Morphology and the stratigraphic occurrences of fossil organisms provide distinct, but complementary information about evolutionary history. Therefore, it is important to consider both sources of information when reconstructing the phylogenetic relationships of organisms with a fossil record, and I am interested how these data sources can be used together in this process. In my empirical work on anomodont phylogeny, I have consistently examined the fit of my morphology-based phylogenetic hypotheses to the fossil record because simulation studies suggest that phylogenies which fit the record well are more likely to be correct. More theoretically, I developed a character-based approach to measuring the fit of phylogenies to the fossil record.
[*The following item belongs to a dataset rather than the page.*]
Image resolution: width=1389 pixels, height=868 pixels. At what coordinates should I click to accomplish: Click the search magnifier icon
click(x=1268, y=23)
I also have shown that measurements of the fit of phylogenetic hypotheses to the fossil record can provide insight into when the direct inclusion of stratigraphic data in the tree reconstruction process results in more accurate hypotheses. Most recently, I co-advised two masters students at the University of Bristol who are examined how our ability to accurately reconstruct a clade's phylogeny changes over the course of the clade's history.